WHAT THE EXERCISE ASKS
With the pictures omitted, please transcribe exactly the lines beginning at the one that contains "Task: Open the 編集 menu in the menu bar" and ending with the last line of the records below.
━━ DATASET ENTRIES
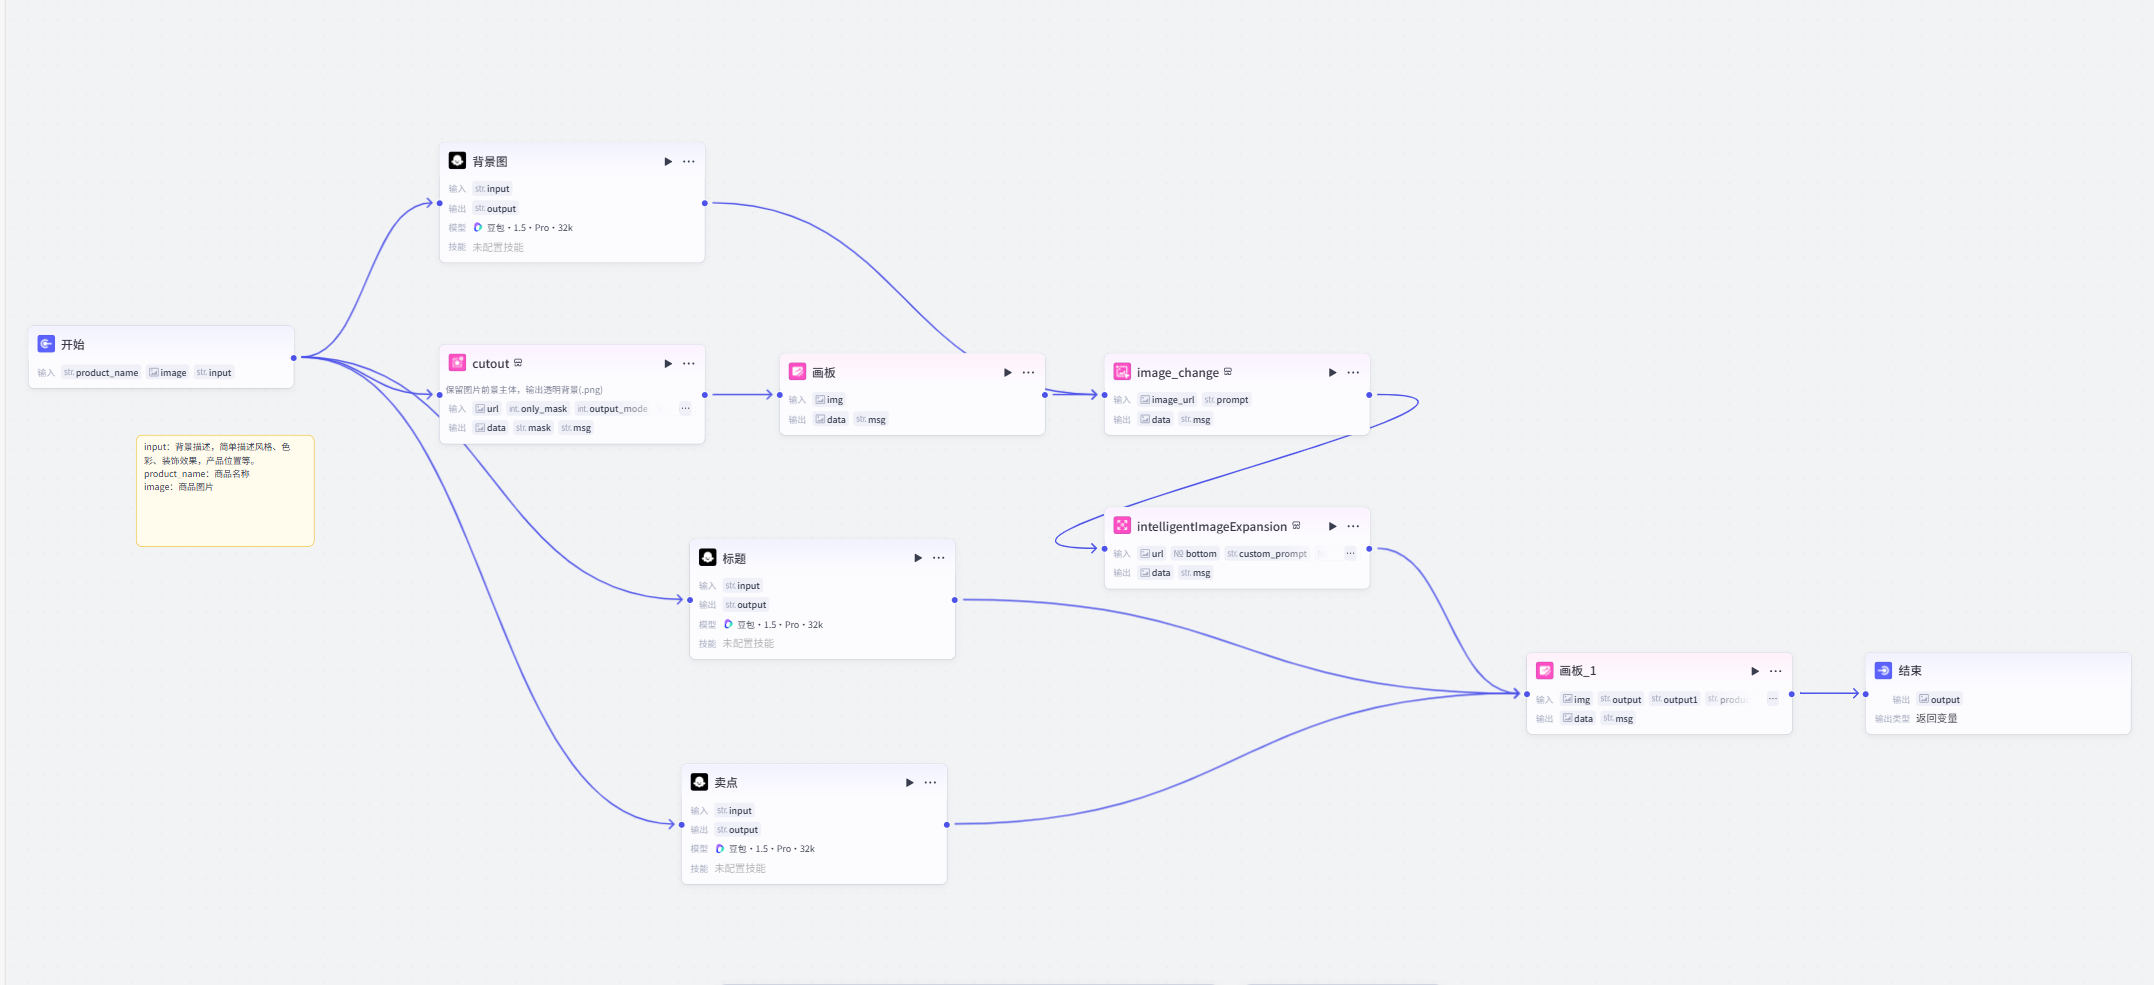Open image_change node more menu
This screenshot has width=2154, height=985.
pos(1353,373)
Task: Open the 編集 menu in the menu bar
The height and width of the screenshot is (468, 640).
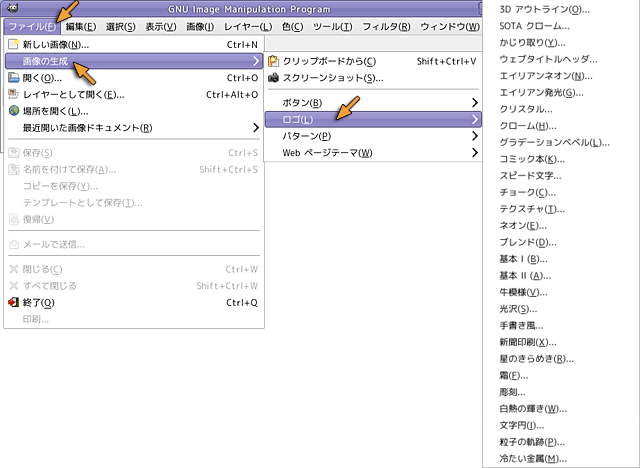Action: tap(81, 26)
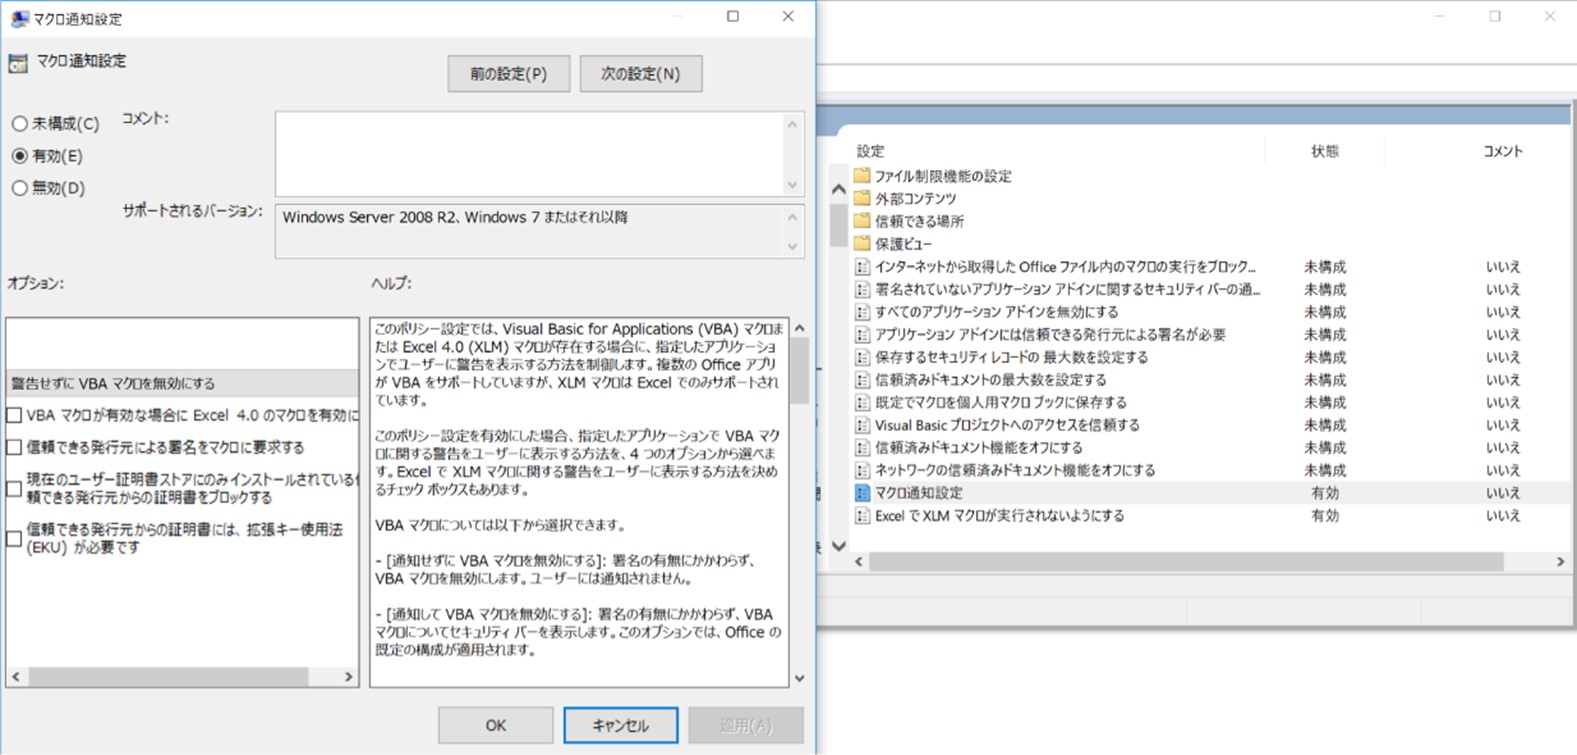Click inside the コメント text box
Screen dimensions: 1577x755
click(x=530, y=153)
━━━━
TASK SOLUTION
Task: Open the 編集 menu in the menu bar
The height and width of the screenshot is (468, 640).
Action: tap(81, 26)
Click inside the コメント text box
Screen dimensions: 1577x755
click(x=530, y=153)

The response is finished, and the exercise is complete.